I feel a kinship to Dorothy Gale. She went over the rainbow looking for a place that didn’t have any trouble, ended up in OZ and found the best friends a girl could ever have. I, too, went in search of an escape from the many struggles in my life, ended up at ACI, and found ‘The Cereal Killers’! This one’s for you, guys!!

While I had many expectations about culinary school, I never anticipated the almost daily, gut wrenching, bent over double laughter! When Shi, Tucson and I went into hysterics, we broke the sound barrier. Remember that one time I was standing in front of class in Basics and blurted, “I’m so hungover!” And in the world of tangential, started to twerk. X almost fell out of his chair. Then I told you all that I was venturing into the world of on-line dating. Boy, those stories went flying through the smoking section like wild fire!

There’s that time I got my finger stuck in a piping tip. Oh, and squirted sanitizer in my eye. We can’t forget the physical contaminant that ended up in Chef Maccs mouth during his final bite of my perfectly prepared hummus; or actually adorning the ‘man bun’ I made for him out of an old pair of pantyhose. Ty’s man bun and his facial expression the first time he tried a raw oyster. How about Tucson having to stand on a step stool when she laminated dough. The time those police cars were in the parking lot and I told X to get under his desk.
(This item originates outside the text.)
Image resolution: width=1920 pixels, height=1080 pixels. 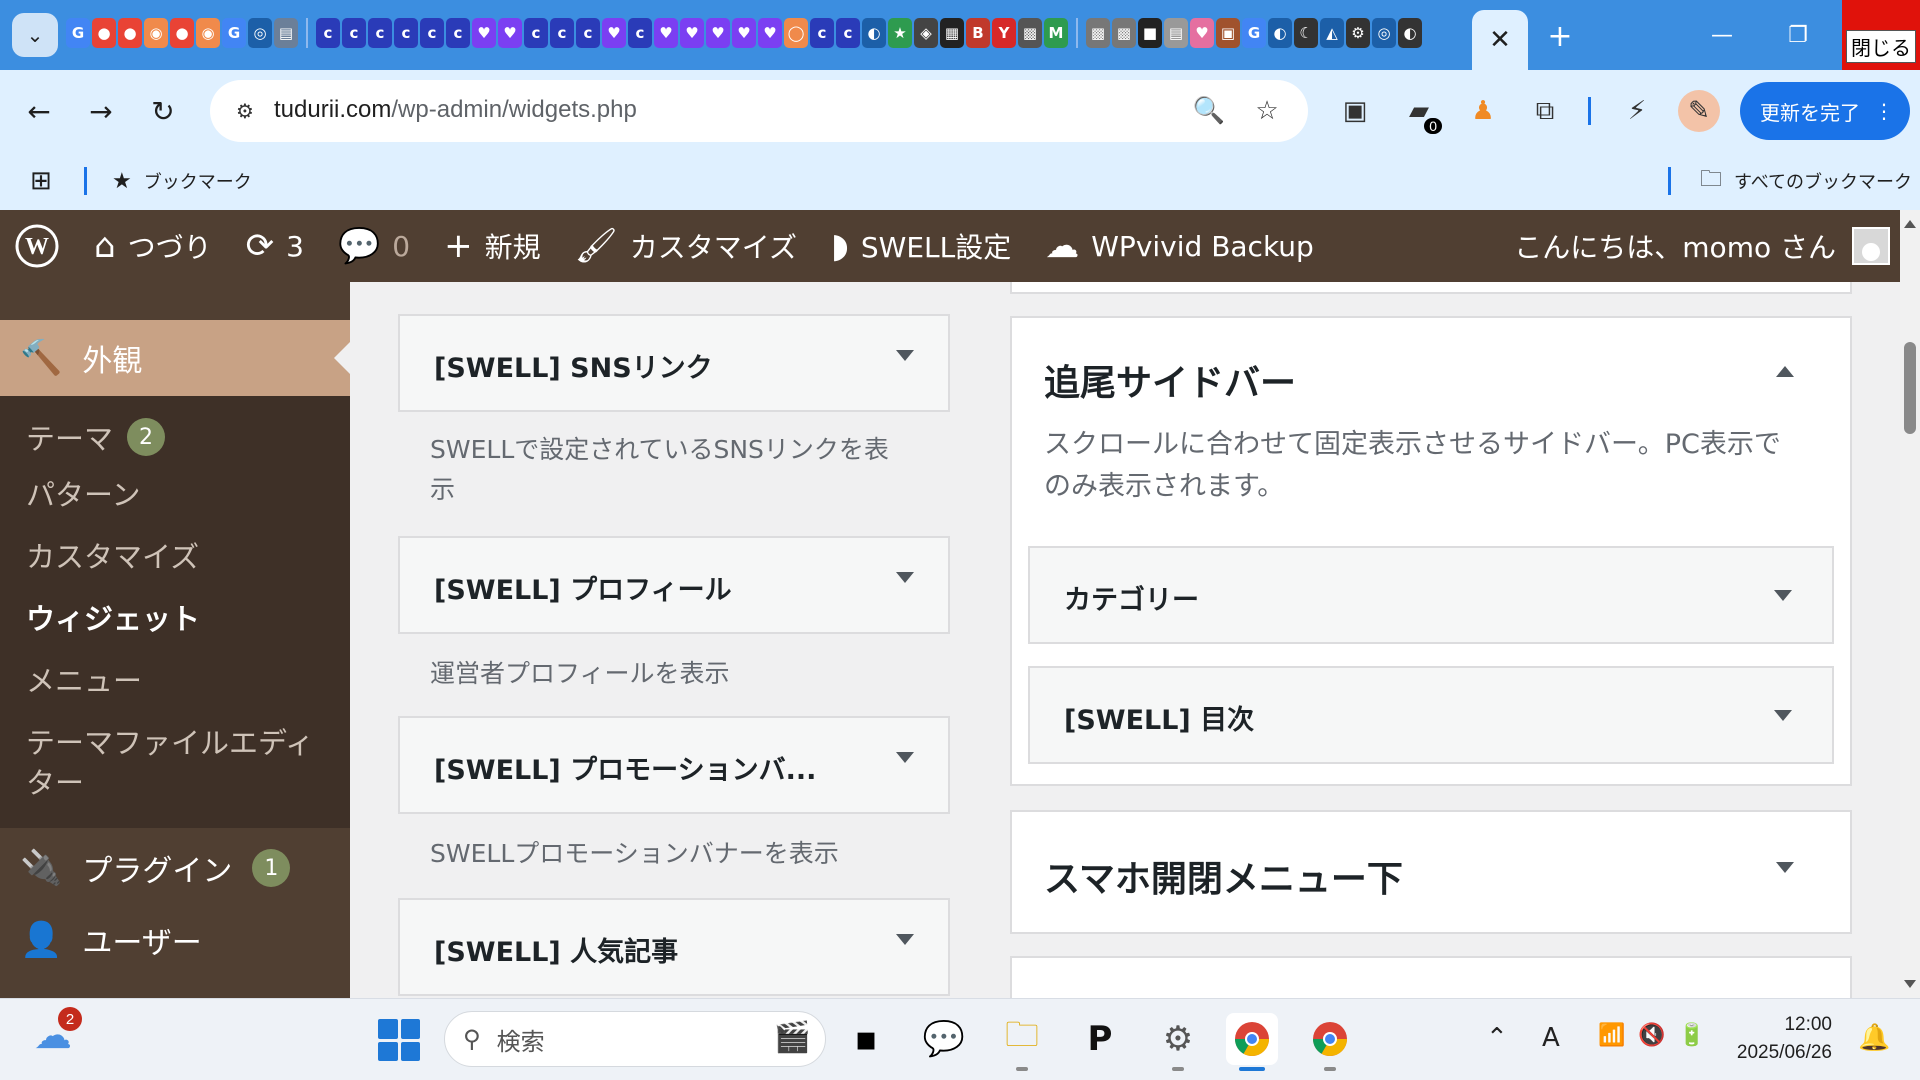 I want to click on widget-profile: [SWELL] プロフィール, so click(x=674, y=585).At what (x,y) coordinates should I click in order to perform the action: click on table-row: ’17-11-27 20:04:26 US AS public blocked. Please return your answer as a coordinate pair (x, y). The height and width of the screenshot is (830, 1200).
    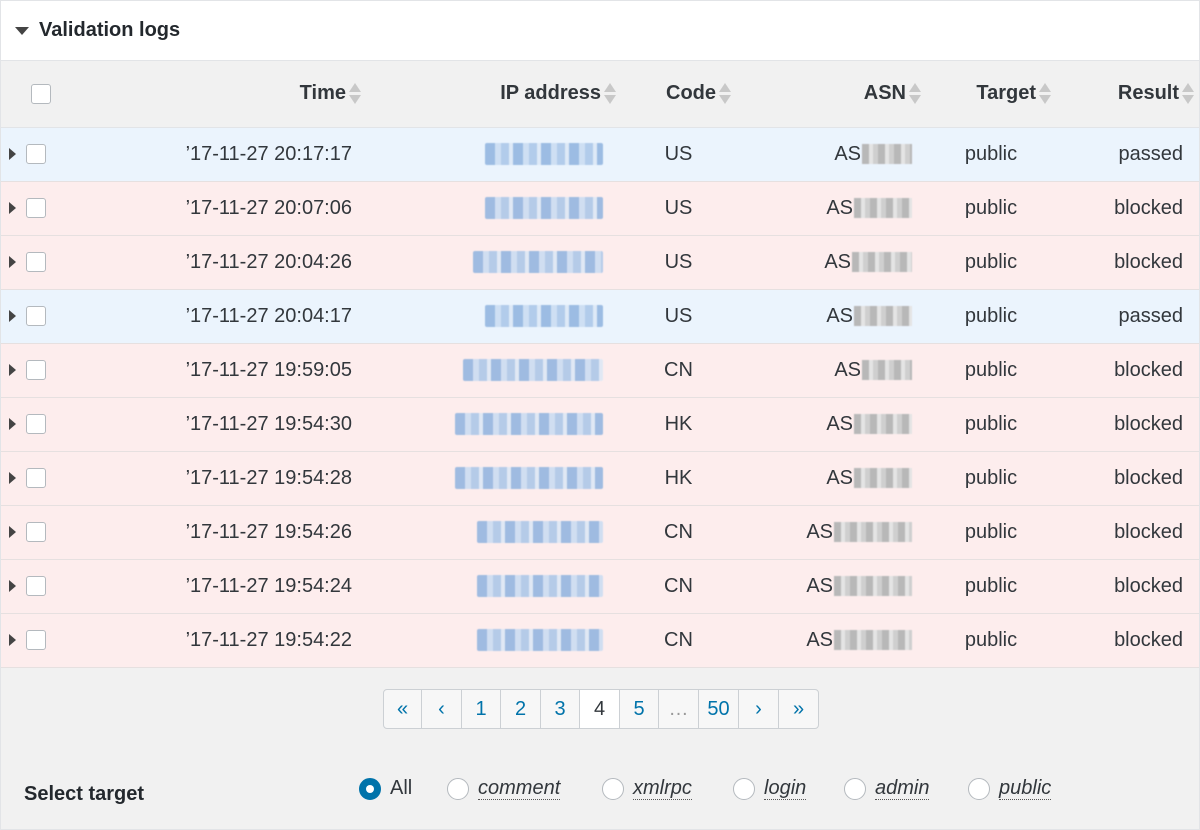
    Looking at the image, I should click on (600, 262).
He said something like, “Oh, blame it on the brown guy!”

“Back squirt!!” Remember how when Shi would get so intense, she walked like the back part of her body was trying to catch up? Head down, so determined….and so AWESOME!!! Angel piping up to share some of her scientistic, eccentric trivia and then asking Chef Macc if he chose to be bald? “I can lick harder than that!” EFF CONSUMME!!! Anytime you called me Mom. Heart melt!!

Chef Rigollets’ jokes and the way he pronounces the word, ‘cheekin’. The way Chef Santos pronounces the word, ‘cheekin’ and the phrase, “Do you understan…?” Chef DeWitt and how big her eyes got when she was excited. Her boundless energy and superb hugs. Chef Schroeders’ nerdy obsession with yeast and the constant smile on her face.

Chef Wolf and how much he loves to play with his food. Bruce Sandground and “NEWS! NEWS! NEWS!” Jim Baker with his class, funky ties, and those quirky cliches that were somehow hysterical. Finally, Chef Wilson, who had a dream and made it happen so we could dream, too!

One final reference to Dorothy and her friends. As our instructors guided us on our journey down the yellow brick road, any question anyone of us may have had with regard to our courage, wisdom and the ability to love, is no longer a question. My life is forever changed! I LOVE YOU ALL SO MUCH!!